The basis adjustment: the loss is deferred, not destroyed

A wash sale does not erase your loss; it postpones it. The disallowed loss is added to the cost basis of the replacement position, and the holding period of the security you sold is tacked onto the replacement. Suppose you take an US$800 loss and the rule disallows it because you rebought within the window. The US$800 is added to your new basis, so when you later sell the replacement (outside any new window), the higher basis produces an US$800 smaller gain or larger loss — recovering the deduction at that point.

This is why a wash sale is an annoyance rather than a catastrophe for a long-term holder, but a real problem for a year-end tax-loss-harvesting plan: the deduction you were counting on for this tax year slides into a future year. Planning the timing is the whole game.

Practical defenses for covered-call writers

Three practical habits keep the wash-sale rule manageable. First, when harvesting a loss, wait at least 31 days before reacquiring the same stock or a same-underlying option, or use a clearly non-identical substitute in the interim.
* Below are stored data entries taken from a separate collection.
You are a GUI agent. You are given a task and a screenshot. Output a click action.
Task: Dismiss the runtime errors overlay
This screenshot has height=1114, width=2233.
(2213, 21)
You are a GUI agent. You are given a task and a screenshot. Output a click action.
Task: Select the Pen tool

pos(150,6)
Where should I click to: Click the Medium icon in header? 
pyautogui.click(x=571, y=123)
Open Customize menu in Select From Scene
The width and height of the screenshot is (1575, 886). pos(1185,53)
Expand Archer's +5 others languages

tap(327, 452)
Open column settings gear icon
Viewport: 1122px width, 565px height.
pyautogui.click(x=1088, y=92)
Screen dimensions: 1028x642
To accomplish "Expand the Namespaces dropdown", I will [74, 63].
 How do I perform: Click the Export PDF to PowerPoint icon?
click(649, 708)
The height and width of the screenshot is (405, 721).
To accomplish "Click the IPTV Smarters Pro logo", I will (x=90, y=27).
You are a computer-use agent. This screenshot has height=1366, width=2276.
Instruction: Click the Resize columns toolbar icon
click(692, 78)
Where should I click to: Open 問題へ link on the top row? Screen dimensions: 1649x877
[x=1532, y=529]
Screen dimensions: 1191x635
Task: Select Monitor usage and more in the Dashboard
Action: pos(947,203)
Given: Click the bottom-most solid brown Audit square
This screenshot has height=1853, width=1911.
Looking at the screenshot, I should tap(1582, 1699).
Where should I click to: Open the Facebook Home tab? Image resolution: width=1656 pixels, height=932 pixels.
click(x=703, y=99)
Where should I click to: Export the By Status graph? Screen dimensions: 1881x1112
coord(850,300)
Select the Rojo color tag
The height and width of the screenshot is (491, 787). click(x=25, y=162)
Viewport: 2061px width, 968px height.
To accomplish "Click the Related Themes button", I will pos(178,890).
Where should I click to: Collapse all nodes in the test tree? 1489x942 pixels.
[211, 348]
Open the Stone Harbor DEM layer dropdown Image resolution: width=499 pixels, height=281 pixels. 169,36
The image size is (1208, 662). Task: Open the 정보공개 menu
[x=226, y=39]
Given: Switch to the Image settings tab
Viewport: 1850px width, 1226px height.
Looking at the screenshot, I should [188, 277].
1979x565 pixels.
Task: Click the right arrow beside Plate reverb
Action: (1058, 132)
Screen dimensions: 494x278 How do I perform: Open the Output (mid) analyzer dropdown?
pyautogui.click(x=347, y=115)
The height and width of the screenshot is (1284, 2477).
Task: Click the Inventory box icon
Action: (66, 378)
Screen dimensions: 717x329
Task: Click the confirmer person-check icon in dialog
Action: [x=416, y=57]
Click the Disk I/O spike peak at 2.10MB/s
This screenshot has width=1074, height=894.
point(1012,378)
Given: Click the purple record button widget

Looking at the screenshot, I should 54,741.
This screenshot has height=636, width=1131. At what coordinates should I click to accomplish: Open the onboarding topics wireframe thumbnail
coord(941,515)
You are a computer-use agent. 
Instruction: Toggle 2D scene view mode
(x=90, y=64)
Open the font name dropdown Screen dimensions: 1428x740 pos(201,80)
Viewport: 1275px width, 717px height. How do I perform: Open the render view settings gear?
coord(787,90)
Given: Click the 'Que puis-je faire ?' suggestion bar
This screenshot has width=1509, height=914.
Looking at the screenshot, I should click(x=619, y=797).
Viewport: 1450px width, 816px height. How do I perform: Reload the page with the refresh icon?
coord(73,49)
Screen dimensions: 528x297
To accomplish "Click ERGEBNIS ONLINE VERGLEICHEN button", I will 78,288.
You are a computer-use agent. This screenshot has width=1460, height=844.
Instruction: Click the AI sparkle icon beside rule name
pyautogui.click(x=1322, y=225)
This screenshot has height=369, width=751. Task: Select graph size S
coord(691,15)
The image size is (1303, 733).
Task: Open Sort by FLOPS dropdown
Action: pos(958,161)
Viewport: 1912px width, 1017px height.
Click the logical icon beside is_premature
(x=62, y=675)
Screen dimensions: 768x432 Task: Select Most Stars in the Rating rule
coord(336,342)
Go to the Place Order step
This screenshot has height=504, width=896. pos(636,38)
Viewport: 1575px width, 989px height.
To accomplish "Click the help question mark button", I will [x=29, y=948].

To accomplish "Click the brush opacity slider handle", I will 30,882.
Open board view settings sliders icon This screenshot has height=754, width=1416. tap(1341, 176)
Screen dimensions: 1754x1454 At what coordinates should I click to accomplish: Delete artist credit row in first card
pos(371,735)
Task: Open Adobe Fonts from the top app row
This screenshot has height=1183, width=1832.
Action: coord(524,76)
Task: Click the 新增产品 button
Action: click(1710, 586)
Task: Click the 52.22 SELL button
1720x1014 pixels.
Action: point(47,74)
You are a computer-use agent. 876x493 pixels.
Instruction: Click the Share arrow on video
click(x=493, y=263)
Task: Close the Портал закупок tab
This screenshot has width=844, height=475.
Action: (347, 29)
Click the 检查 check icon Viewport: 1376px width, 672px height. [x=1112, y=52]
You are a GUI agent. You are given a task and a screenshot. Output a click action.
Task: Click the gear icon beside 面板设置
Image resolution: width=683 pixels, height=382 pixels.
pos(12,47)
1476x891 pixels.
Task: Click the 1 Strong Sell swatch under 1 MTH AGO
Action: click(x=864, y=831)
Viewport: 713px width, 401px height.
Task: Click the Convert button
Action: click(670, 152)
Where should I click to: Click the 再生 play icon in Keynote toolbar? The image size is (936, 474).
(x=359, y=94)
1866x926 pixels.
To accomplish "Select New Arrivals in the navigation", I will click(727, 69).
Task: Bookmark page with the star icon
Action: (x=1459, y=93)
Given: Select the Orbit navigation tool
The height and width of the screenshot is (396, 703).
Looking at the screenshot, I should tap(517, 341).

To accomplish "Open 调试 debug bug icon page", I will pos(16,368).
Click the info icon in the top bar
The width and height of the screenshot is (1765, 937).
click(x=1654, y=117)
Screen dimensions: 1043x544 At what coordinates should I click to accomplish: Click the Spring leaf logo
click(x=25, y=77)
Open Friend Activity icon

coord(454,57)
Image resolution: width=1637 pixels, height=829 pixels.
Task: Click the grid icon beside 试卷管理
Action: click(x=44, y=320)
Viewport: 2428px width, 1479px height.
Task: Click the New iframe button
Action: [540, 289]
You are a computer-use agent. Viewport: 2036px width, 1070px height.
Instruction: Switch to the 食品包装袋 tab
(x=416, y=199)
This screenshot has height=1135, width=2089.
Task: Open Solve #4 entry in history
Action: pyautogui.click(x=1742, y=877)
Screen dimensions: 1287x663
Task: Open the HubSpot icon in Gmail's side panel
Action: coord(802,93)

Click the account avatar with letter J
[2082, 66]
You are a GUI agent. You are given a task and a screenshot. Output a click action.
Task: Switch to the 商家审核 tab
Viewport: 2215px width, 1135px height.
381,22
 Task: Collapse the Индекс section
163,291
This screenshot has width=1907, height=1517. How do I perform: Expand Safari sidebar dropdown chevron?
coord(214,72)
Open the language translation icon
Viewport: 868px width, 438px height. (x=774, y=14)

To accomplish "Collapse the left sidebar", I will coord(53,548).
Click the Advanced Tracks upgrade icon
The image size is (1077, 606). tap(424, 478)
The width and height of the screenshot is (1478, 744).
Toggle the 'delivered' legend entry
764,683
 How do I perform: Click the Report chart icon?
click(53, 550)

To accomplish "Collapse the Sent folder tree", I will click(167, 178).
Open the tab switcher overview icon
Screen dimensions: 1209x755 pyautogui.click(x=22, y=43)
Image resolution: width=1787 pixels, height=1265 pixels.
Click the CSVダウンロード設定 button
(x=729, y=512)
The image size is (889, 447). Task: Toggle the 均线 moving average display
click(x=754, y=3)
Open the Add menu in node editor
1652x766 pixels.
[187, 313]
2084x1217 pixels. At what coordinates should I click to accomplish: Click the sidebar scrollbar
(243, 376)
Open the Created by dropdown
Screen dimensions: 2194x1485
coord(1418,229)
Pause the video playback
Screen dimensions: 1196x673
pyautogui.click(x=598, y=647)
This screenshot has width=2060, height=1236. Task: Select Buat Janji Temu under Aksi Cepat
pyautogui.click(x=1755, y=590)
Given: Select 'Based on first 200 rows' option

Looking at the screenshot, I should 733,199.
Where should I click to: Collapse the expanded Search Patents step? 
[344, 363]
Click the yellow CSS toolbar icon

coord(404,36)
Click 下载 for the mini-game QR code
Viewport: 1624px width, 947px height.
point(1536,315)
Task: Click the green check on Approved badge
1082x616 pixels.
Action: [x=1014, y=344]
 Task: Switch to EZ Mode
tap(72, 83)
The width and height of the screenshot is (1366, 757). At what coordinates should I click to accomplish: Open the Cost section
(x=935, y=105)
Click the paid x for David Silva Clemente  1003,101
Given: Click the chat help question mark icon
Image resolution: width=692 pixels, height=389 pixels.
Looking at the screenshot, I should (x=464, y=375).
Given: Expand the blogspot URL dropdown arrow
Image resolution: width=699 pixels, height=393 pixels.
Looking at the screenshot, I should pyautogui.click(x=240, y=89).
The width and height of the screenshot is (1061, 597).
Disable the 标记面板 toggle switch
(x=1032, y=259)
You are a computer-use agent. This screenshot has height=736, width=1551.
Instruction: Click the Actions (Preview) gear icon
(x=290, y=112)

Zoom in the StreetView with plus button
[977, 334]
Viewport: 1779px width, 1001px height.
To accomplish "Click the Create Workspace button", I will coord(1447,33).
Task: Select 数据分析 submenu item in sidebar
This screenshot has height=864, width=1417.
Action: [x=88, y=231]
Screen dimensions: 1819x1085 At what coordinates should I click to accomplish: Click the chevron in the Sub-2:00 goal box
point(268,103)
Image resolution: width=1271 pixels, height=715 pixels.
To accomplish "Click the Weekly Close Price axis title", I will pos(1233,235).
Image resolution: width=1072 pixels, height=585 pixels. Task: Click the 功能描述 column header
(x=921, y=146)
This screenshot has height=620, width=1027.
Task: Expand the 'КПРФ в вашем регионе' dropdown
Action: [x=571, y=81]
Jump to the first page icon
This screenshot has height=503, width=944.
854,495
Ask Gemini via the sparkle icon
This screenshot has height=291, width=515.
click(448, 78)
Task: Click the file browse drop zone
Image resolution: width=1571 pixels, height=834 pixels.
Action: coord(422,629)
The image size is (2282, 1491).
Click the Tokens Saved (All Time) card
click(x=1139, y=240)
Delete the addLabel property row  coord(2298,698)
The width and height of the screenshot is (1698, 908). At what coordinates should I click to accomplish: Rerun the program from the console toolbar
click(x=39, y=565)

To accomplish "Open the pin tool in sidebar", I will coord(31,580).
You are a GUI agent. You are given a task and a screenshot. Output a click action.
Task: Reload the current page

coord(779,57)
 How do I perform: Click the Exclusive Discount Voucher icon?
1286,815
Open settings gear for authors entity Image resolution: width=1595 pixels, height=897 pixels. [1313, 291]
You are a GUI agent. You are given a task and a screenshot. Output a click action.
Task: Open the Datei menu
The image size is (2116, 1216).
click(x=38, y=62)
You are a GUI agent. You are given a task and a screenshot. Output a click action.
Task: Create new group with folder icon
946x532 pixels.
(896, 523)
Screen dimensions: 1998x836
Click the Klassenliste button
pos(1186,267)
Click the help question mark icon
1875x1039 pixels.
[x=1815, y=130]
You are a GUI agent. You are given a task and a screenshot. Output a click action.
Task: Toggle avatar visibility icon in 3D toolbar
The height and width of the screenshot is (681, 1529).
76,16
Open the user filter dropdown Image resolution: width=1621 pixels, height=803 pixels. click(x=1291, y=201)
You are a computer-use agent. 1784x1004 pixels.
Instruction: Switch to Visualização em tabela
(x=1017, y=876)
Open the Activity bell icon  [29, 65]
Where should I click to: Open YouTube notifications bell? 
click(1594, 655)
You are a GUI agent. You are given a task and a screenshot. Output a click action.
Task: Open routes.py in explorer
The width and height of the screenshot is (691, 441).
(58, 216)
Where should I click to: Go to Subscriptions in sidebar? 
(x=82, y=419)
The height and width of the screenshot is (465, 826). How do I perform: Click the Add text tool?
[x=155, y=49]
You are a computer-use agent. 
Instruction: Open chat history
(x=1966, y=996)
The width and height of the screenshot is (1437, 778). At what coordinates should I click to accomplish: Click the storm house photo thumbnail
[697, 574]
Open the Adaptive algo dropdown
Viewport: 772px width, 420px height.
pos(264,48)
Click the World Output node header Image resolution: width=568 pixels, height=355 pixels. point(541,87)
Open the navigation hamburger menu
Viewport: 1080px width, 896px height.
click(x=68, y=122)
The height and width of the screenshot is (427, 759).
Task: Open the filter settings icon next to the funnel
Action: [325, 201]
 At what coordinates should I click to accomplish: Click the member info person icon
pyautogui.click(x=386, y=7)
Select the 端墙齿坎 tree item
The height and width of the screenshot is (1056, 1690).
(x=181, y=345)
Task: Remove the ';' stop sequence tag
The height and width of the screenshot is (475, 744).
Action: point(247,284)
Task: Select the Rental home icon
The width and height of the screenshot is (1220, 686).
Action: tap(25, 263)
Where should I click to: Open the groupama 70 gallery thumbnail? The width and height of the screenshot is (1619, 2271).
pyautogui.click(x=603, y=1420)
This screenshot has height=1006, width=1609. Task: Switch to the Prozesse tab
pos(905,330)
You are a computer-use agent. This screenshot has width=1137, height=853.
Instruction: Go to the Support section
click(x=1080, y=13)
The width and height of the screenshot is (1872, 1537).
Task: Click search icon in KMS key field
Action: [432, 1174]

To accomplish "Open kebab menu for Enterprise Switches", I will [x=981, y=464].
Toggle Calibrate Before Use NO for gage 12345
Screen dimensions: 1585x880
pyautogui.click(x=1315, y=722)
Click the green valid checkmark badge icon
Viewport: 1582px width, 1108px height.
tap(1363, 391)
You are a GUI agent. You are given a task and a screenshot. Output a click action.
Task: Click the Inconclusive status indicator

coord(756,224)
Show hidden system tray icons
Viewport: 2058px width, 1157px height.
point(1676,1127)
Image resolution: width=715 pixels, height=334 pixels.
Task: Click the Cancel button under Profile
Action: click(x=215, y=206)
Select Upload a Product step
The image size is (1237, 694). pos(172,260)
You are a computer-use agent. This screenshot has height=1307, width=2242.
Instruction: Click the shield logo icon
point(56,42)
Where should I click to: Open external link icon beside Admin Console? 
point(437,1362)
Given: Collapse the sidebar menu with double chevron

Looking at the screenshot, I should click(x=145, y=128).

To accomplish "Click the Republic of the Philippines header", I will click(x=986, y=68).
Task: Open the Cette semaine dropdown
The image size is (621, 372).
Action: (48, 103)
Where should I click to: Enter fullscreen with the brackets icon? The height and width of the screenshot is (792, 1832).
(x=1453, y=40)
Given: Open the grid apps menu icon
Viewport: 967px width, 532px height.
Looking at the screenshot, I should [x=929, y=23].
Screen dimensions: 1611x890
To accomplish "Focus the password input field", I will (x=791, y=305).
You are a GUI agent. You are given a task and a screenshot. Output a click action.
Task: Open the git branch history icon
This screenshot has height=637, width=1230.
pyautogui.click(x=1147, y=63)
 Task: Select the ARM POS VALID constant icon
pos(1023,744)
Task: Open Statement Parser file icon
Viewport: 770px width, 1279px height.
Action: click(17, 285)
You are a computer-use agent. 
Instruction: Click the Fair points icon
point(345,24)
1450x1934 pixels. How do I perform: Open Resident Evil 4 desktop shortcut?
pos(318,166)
Second, when rolling a covered call, recognize that rolling a profitable position creates no loss, so the rule is only a concern on the leg you close at a loss. Third, keep your own records — broker 1099-B reporting of option wash sales is frequently incomplete, and you remain responsible for the correct Form 8949 entries.

If covered-call rolling at a loss is a regular part of your strategy, running it inside an IRA or Roth IRA removes the issue entirely, because those accounts do not produce deductible losses to disallow. Use the wash-sale and tax calculators below to model how a deferred loss changes your after-tax result, and confirm the reporting with a qualified tax professional.

A worked wash-sale timeline

Walk through a concrete sequence. On March 1 you sell 100 shares for an US$800 loss after a covered-call position went against you. On March 10 — nine days later, well inside the 30-day window — you sell a cash-secured put on the same stock, intending to re-enter at a lower price. Because a short put on the same underlying can be treated as a substantially identical position, the IRS can apply IRC §1091: your US$800 loss is disallowed for this tax year. It is not gone; it is added to the basis of the shares you eventually acquire (or to the replacement position), and the original holding period carries over.

Now change one fact. Instead of selling the put on March 10, you wait until April 2 — 32 days after the loss sale — to re-establish any position on the stock. No substantially identical security was acquired inside the 61-day window, so the wash-sale rule never triggers and the full US$800 loss is deductible this year. The only difference between a deferred loss and a clean deduction was three weeks of patience. That is the entire practical lesson of the rule for active writers.

Key takeaways

The wash-sale rule rarely changes whether you eventually get your deduction — it changes when. For a buy-and-hold investor that timing shift is harmless; for someone counting on a current-year loss to offset gains, it can be a costly surprise. Treat every loss in a taxable account as a wash-sale candidate, space your re-entries beyond 30 days when you want the deduction now, and consult a tax professional whenever options sit on both sides of a loss.

  • The wash-sale rule (IRC §1091) applies to options, not just stock — same-underlying calls and puts can count
  • The window is 61 days: 30 before, the sale day, and 30 after
  • A disallowed loss is deferred into the replacement's basis, not destroyed; holding period carries over
  • Rolling a covered call at a loss can trip it; rolling a winner for a credit cannot (no loss exists)
  • No wash-sale tracking applies inside an IRA or Roth IRA — a reason to roll there
  • Report disallowed losses on Form 8949 with code W; keep your own records

Related Internal Guides

Calculators Mentioned

Official Sources

Frequently Asked Questions

Yes. IRC §1091 is not limited to stock — it applies to a loss on stock or securities when a substantially identical security is reacquired within 30 days before or after the sale, and that replacement can be an option. Selling stock at a loss and then buying a call on the same stock, or rolling a losing short call into a substantially identical one, can trigger the rule.